Task to complete: Copy out the following lines verbatim, everything from the line containing "The image size is (1561, 884)." down to the line containing "Looking at the screenshot, I should coord(483,600).", with both of those lines included.

:: Input rows ::

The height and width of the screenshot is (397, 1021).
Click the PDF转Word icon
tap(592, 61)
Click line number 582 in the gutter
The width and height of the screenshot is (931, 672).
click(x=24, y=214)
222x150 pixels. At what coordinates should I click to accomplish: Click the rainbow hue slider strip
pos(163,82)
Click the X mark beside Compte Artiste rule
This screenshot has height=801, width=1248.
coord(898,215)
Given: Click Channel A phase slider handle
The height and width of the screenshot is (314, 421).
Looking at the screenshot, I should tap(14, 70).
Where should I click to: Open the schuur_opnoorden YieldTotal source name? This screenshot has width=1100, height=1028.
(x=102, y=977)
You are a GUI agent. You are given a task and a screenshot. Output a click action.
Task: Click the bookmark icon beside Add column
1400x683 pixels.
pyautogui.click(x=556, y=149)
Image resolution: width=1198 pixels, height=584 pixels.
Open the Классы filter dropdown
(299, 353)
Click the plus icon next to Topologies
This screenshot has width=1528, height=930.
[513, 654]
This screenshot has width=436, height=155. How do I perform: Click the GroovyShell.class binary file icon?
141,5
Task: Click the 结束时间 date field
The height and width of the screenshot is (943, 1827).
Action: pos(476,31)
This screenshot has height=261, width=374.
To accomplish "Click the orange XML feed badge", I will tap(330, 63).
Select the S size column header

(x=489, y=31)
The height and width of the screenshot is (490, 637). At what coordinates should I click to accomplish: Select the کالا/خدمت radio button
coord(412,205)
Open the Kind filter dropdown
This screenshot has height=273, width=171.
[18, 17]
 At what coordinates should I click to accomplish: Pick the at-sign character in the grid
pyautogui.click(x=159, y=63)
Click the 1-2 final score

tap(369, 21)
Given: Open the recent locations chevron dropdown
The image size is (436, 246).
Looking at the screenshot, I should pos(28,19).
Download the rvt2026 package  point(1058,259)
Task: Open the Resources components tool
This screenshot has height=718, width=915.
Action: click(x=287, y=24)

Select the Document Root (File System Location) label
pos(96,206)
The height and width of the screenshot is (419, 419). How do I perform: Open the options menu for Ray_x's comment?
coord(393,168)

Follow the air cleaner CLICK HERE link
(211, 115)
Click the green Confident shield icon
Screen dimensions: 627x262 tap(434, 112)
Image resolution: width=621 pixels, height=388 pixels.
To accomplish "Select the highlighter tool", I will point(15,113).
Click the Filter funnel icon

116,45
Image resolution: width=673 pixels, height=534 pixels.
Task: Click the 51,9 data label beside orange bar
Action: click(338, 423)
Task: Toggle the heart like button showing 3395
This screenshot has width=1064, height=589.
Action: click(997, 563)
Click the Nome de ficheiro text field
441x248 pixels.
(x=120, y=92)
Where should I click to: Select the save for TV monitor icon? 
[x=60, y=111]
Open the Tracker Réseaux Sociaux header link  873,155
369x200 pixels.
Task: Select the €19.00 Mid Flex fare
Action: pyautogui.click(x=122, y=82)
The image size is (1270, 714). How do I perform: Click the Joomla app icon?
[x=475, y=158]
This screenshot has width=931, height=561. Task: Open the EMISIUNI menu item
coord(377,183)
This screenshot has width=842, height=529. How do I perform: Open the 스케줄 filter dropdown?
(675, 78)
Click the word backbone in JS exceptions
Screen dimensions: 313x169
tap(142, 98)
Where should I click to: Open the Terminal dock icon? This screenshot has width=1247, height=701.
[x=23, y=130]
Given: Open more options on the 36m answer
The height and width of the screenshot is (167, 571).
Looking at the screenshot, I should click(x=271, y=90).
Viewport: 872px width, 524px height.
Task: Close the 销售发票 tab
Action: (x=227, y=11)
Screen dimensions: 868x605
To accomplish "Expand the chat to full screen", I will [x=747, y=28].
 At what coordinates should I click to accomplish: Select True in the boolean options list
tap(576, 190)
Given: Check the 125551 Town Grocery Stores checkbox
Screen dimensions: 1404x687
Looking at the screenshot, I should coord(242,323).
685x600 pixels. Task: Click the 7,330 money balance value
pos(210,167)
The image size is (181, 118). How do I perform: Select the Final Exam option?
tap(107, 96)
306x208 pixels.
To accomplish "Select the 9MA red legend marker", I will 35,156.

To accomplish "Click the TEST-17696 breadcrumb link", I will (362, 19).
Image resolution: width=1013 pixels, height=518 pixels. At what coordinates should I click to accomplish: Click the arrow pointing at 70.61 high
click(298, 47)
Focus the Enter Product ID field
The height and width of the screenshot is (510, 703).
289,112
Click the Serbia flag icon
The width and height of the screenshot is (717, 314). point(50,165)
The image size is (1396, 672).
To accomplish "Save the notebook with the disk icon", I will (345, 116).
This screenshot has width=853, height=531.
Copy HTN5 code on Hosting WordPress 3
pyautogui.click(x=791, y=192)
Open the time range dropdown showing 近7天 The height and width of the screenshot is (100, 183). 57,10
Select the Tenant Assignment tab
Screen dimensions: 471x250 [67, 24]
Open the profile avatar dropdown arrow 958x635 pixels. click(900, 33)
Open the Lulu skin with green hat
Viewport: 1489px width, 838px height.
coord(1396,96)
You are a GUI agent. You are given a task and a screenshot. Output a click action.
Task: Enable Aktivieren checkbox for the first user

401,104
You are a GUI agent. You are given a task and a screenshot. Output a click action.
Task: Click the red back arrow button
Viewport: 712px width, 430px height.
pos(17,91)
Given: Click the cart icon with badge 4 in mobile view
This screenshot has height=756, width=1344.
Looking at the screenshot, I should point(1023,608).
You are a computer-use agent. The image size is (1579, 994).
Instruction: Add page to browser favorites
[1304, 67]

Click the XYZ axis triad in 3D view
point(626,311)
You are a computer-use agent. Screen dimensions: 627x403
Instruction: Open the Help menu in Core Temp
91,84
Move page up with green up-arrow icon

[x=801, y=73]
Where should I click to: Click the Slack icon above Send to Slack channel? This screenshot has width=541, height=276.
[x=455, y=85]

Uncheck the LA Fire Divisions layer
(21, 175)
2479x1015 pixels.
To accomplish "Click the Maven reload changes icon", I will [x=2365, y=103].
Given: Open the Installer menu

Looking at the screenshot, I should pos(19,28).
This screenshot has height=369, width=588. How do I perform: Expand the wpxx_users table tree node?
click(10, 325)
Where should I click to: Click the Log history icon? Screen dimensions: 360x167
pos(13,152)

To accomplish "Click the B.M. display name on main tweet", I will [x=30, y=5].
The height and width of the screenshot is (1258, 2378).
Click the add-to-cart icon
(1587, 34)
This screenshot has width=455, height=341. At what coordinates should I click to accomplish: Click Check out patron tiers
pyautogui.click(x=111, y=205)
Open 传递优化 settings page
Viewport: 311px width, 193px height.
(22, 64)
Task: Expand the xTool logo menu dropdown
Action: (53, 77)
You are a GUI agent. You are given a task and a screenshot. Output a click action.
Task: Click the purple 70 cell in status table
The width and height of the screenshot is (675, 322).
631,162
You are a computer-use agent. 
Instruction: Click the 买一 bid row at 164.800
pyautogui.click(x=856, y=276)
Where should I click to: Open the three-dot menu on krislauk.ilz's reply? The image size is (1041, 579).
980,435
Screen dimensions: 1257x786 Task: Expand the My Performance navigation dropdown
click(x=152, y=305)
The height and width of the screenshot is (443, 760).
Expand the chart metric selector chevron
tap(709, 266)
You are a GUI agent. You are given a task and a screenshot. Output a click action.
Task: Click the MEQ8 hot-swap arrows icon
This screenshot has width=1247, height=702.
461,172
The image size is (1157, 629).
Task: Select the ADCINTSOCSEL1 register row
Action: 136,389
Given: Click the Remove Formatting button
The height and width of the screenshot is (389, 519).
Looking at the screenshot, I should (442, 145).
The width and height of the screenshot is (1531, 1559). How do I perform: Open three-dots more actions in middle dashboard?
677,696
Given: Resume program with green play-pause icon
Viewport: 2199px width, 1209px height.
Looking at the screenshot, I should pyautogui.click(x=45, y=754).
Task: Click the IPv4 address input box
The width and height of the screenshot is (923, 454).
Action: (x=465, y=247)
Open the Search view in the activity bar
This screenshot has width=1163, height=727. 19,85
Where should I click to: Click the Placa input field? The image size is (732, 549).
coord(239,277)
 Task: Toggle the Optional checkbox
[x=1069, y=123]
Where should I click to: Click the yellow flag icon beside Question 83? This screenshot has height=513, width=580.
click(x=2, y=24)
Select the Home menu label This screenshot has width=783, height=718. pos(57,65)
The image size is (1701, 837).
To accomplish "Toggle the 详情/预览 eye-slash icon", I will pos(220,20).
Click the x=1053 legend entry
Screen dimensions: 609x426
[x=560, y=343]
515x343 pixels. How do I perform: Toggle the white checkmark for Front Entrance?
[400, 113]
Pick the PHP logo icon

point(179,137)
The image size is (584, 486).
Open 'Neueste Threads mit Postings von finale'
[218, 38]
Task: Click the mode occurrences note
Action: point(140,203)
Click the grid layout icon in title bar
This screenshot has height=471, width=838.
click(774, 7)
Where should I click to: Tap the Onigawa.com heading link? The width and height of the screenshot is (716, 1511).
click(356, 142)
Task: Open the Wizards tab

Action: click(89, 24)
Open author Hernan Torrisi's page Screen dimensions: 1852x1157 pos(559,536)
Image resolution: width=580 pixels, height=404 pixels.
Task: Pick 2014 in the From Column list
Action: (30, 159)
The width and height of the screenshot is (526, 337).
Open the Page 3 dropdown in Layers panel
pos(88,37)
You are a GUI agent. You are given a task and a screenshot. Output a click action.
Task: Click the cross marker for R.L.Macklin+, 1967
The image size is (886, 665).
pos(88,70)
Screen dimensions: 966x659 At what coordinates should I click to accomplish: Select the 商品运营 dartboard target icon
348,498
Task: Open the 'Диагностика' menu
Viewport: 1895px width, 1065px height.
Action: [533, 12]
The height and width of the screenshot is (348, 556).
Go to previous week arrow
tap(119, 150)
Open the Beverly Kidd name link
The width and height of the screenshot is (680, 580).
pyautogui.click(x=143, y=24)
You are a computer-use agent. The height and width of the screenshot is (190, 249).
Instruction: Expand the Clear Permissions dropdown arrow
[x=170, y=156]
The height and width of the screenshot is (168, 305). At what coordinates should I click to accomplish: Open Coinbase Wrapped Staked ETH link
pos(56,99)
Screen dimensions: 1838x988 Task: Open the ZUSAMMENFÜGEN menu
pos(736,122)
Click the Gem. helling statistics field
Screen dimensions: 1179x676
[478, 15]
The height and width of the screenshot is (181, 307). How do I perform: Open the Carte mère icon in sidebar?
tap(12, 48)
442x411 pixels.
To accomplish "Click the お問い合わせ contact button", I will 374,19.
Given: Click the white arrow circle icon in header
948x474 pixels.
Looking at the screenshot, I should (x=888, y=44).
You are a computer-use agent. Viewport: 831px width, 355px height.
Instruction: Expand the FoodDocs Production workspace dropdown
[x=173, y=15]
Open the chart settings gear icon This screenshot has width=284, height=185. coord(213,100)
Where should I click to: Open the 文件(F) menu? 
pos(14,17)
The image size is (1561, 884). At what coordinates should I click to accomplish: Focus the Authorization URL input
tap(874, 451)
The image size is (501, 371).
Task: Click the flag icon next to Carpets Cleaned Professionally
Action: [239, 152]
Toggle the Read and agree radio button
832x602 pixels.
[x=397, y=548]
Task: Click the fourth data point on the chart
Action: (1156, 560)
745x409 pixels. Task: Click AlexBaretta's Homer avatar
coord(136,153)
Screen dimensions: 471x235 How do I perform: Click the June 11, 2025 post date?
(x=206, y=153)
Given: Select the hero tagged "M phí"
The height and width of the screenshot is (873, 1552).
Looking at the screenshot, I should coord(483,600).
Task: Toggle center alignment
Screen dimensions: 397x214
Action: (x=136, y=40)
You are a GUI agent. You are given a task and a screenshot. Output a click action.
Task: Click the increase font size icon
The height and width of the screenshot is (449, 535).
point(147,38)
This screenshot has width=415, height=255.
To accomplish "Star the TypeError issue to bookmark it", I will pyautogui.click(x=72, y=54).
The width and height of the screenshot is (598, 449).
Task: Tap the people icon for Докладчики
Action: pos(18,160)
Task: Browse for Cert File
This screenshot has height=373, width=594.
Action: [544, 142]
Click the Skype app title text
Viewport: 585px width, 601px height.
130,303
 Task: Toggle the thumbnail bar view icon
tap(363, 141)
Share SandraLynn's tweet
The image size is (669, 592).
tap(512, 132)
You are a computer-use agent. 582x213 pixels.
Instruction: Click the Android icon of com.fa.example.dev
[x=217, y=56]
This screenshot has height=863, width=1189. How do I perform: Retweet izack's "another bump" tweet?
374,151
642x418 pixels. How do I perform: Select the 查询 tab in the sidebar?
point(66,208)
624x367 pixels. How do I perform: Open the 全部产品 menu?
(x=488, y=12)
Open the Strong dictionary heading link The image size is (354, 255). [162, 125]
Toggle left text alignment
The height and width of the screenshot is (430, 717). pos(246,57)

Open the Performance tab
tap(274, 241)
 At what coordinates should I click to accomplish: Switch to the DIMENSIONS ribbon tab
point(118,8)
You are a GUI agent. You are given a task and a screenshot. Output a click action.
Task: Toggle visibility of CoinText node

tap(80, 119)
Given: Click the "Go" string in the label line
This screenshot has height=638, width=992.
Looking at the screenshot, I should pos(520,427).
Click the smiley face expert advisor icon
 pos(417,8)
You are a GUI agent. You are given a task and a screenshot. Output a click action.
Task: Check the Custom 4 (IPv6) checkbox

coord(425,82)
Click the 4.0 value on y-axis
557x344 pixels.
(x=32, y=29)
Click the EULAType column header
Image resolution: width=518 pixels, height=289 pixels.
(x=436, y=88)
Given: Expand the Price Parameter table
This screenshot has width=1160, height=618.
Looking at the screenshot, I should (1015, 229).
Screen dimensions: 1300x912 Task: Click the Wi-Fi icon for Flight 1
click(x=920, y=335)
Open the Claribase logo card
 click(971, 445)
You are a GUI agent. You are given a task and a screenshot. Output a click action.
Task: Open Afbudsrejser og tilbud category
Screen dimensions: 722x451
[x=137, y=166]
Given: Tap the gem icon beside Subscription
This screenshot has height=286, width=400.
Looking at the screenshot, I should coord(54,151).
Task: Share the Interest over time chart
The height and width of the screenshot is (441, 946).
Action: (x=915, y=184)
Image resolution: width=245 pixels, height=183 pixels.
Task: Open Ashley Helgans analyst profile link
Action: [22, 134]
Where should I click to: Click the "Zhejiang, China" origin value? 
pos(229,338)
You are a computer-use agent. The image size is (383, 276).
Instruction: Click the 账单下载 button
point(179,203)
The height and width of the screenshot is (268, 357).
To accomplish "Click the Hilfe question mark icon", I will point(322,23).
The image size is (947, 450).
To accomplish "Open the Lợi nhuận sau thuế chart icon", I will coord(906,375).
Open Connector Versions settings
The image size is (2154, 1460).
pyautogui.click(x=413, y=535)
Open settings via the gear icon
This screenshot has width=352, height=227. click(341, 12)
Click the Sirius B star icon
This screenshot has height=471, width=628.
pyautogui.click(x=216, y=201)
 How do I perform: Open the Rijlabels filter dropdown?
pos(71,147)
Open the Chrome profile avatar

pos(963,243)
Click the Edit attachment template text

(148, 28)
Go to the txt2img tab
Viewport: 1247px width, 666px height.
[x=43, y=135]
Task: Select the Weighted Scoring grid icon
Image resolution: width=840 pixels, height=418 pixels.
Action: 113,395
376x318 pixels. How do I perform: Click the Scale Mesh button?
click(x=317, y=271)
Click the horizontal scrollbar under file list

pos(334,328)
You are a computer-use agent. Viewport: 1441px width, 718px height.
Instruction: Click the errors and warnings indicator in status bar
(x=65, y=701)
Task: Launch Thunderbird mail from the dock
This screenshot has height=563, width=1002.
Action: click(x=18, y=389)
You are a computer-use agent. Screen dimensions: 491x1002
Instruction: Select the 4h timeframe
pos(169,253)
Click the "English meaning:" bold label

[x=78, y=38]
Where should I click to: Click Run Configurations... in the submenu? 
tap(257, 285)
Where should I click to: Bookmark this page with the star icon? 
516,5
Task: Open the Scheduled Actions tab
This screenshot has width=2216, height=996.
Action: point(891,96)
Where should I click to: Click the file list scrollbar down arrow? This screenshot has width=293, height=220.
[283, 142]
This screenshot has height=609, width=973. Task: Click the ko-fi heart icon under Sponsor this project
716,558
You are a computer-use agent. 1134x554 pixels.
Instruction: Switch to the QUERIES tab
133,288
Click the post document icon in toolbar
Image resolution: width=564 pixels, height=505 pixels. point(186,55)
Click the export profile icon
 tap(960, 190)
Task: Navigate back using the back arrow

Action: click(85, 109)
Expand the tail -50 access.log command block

:::

Task output:
The image size is (1561, 884). At what coordinates should I click to accomplish: Focus the Authorization URL input
tap(874, 451)
The image size is (501, 371).
Task: Click the flag icon next to Carpets Cleaned Professionally
Action: [239, 152]
Toggle the Read and agree radio button
832x602 pixels.
[x=397, y=548]
Task: Click the fourth data point on the chart
Action: (1156, 560)
745x409 pixels. Task: Click AlexBaretta's Homer avatar
coord(136,153)
Screen dimensions: 471x235 How do I perform: Click the June 11, 2025 post date?
(x=206, y=153)
Given: Select the hero tagged "M phí"
The height and width of the screenshot is (873, 1552).
Looking at the screenshot, I should coord(483,600).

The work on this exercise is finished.